I nomi che emergono dall’indagine giornalistica sono pesanti.

A partire da quello di Emmanuel Macron, che certo non si è pentito di avere «dato una mano» come ha dichiarato in questi giorni. In alcuni messaggi del 2014 l’attuale presidente francese (allora ministro dell’Economia) avrebbe promesso di cambiare le leggi per favorire gli interessi del colosso. Si parla di un «aiuto spettacolare».

Secondo il settimanale L’Espresso, in Italia Uber avrebbe utilizzato l’ambasciatore americano John Phillips per avvicinare l’allora premier Matteo Renzi, che dai manager della società veniva definito «un entusiastico sostenitore di Uber».

Ma i nomi eccellenti che escono  da «Uber Files» sono molti.

Relazioni pericolose

I tête-à-tête tra dirigenti Uber e rappresentanti del potere avvenivano spesso in occasione di eventi internazionali come il World economic forum a Davos.

I rapporti di amicizia con chi contava sarebbero stati ‘comprati’ con cospicui finanziamenti alle campagne elettorali.

In quattro anni Uber avrebbe speso almeno novanta i milioni di euro in campagne di lobbying per ingraziarsi i partiti politici e i governi.

La talpa

A svelare i segreti della multinazionale è stato Mark MacGann, chief policer di Uber tra il 2014 e il 2016. «Ero io la persona responsabile di parlare e influenzare i governi» ha dichiarato lo stesso Mark MacGann alle telecamere del Guardian, uno dei quotidiani che ha partecipato al lavoro d’indagine. «Ero sempre io a spingere una certa narrazione sui media. Sempre io dicevo alle persone di cambiare le regole perché avrebbero beneficiato i driver e avrebbero creato maggiori opportunità per l’economia. Tutto ciò si è dimostrato una bugia. Abbiamo venduto alle persone una bugia. Come si fa ad avere una coscienza pulita con un peso del genere?».

La presa di posizione di Uber

Commentando l’inchiesta, gli attuali vertici di Uber non si sono nascosti dietro un dito. Hanno ammesso che in passato sono stati commessi «errori e passi falsi», ma hanno pure chiarito che nel frattempo l’azienda si è trasformata.

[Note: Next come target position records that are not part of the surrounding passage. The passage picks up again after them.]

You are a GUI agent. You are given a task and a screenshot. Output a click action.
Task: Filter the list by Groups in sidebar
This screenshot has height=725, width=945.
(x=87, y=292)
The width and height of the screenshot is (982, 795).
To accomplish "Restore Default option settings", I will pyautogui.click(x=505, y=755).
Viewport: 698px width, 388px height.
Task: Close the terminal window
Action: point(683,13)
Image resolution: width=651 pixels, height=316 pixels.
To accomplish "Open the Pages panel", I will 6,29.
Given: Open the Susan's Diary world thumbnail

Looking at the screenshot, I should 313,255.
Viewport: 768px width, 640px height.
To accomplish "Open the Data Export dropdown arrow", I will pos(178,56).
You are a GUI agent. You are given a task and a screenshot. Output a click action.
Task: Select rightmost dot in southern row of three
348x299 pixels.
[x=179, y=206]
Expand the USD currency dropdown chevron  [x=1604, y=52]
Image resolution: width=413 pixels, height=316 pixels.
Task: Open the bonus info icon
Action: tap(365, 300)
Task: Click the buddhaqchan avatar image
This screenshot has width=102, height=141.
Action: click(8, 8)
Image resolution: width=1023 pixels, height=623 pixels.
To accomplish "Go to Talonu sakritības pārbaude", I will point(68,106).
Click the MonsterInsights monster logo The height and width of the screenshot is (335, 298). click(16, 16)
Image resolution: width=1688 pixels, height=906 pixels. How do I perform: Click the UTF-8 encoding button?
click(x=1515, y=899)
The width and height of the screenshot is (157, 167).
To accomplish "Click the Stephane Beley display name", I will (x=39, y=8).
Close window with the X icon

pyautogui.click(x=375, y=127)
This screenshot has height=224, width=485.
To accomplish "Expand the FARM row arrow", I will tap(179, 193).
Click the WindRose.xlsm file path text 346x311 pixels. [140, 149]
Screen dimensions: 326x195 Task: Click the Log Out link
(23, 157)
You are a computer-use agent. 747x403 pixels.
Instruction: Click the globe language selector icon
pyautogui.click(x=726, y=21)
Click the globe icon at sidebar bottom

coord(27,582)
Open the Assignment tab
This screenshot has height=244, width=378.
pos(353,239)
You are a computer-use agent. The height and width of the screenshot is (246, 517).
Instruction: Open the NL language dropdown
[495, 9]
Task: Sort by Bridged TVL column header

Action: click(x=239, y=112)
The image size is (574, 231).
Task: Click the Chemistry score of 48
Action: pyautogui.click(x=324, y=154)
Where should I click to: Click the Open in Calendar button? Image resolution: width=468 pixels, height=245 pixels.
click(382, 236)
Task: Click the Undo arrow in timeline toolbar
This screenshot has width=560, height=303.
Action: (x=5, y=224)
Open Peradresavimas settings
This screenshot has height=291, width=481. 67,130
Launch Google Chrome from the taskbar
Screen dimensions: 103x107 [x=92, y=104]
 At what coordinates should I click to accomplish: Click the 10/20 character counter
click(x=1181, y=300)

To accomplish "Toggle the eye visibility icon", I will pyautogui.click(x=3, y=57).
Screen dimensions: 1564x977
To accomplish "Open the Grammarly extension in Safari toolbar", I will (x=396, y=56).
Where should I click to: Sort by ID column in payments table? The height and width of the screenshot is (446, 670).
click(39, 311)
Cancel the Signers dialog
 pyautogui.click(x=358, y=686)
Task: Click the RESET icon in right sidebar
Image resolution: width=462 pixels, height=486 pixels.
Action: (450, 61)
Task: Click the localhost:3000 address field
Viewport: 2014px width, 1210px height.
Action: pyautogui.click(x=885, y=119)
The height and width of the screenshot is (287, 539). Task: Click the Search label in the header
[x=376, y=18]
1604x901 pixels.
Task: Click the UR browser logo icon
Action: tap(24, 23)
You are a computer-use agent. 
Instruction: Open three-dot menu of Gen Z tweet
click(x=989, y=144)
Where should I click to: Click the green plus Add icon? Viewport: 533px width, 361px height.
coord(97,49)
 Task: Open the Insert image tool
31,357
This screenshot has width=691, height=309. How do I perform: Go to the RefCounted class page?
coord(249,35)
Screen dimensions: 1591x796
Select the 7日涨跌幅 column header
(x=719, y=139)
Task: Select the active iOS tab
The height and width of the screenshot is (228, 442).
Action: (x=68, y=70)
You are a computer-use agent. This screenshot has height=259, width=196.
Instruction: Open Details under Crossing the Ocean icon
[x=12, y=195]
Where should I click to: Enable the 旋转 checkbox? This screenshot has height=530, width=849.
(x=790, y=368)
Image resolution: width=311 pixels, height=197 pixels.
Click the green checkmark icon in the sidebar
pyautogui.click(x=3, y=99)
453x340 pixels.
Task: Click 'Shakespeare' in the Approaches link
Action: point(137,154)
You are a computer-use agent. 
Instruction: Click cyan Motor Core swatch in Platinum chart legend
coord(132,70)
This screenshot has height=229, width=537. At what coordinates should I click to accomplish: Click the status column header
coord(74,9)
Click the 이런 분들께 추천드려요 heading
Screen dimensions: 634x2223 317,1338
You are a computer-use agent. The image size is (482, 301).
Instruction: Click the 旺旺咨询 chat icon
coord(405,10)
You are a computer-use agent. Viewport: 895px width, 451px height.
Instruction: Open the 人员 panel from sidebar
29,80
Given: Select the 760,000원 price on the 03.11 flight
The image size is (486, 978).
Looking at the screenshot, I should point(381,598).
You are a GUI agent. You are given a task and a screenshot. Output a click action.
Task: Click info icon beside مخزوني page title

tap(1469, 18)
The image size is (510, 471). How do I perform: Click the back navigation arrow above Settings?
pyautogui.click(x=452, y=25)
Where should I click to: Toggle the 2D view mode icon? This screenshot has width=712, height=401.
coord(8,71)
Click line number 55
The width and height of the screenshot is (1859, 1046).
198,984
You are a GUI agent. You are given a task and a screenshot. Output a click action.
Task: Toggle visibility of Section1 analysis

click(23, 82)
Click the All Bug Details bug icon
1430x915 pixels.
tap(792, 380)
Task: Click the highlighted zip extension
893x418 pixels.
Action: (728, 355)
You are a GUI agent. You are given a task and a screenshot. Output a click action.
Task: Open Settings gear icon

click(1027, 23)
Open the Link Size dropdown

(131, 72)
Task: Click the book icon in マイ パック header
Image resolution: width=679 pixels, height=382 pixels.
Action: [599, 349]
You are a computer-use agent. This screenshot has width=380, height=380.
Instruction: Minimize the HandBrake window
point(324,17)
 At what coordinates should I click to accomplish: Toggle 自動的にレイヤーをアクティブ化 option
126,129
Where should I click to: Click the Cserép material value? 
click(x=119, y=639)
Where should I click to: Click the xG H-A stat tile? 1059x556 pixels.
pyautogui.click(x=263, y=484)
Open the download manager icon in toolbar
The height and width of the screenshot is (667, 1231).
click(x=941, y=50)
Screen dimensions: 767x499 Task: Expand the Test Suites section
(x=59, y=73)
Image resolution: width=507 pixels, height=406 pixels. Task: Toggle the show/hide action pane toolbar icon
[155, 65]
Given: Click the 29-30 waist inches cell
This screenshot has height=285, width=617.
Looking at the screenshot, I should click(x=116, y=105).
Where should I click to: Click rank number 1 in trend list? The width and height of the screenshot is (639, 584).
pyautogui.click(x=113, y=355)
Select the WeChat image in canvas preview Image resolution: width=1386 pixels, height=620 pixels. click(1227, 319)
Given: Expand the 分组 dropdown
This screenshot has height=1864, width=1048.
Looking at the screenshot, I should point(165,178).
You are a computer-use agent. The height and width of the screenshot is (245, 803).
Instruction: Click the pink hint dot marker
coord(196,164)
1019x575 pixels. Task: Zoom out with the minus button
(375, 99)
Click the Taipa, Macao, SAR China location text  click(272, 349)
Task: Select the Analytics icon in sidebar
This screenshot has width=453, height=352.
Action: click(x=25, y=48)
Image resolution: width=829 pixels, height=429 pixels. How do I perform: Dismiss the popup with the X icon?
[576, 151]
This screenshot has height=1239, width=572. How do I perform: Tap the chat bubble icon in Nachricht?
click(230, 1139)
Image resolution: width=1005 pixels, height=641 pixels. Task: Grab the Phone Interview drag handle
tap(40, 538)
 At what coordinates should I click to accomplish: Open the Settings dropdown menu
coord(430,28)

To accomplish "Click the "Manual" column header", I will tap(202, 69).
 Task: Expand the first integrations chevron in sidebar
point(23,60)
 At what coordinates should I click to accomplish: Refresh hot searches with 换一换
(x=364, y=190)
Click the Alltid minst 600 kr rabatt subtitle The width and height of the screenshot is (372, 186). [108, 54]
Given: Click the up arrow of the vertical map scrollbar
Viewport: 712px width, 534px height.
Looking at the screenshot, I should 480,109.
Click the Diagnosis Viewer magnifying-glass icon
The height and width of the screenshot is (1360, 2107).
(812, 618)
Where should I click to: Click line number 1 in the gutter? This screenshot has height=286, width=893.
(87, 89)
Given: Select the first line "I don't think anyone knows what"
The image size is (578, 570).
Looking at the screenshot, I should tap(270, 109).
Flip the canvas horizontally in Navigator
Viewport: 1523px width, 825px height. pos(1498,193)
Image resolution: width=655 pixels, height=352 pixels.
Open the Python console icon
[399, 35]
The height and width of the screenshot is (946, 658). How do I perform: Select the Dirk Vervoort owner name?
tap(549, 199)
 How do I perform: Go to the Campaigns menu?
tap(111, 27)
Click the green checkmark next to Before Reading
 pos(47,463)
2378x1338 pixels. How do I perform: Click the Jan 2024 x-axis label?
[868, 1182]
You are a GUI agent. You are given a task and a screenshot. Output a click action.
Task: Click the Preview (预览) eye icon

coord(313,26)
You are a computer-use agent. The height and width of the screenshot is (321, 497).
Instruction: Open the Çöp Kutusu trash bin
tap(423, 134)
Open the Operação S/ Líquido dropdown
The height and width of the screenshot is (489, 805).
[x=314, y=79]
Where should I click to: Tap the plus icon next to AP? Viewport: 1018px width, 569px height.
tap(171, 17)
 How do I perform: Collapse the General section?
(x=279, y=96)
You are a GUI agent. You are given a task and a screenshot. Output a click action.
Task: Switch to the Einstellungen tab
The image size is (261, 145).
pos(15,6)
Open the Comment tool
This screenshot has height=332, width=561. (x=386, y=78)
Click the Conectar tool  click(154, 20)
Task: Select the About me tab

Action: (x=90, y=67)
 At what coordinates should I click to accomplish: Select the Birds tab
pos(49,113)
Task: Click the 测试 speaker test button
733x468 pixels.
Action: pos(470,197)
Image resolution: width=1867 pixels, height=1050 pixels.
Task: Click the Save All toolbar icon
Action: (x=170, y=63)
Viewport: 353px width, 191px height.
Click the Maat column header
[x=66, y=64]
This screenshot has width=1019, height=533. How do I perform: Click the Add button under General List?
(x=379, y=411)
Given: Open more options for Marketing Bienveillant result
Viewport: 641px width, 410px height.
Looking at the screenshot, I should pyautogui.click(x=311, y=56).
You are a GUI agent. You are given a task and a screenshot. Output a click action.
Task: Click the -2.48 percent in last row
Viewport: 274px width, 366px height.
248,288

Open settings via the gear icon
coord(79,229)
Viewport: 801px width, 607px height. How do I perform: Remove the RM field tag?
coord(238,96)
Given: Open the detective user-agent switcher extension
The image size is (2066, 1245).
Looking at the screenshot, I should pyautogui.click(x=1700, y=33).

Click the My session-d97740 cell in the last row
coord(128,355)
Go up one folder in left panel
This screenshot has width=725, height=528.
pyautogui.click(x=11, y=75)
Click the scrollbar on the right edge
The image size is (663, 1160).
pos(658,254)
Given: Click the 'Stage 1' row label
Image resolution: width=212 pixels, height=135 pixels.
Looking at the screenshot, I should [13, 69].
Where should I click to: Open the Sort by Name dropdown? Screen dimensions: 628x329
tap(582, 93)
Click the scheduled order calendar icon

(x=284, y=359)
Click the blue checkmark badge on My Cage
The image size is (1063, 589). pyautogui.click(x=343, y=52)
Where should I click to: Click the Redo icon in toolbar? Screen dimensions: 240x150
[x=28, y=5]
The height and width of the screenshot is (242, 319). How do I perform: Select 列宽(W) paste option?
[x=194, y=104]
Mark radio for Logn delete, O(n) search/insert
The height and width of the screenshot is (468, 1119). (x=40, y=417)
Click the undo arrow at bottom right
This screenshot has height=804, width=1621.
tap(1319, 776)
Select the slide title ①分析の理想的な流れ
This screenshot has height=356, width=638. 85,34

In effetti i fatti al centro dell’inchiesta risalgono al periodo in cui Uber era gestita dal co-fondatore Travis Kalanick, costretto poi a dimettersi nel 2017 dagli azionisti proprio per le sue azioni spregiudicate.

 «Non creeremo scuse per comportamenti passati che chiaramente non sono in linea con i nostri valori attuali – ha dichiarato  l’attuale amministratore delegato, Dara Khosrowshahi – chiediamo invece al pubblico di giudicarci da ciò che abbiamo fatto negli ultimi cinque anni e da ciò che faremo negli anni a venire».

Gli autori dell’inchiesta

Gli Uber files sono stati pubblicati dall’International Consortium of Investigative Journalists, una rete internazionale indipendente composta da seicento giornalisti e centocinquanta testate in tutto il mondo.

Tra le indagini pubblicate finora dal consorzio, figurano i i Panama Papers, vincitori del premio Pulitzer e i più recenti Pandora Papers, tornati recentemente alla ribalta per gli affari offshore di Zelensky.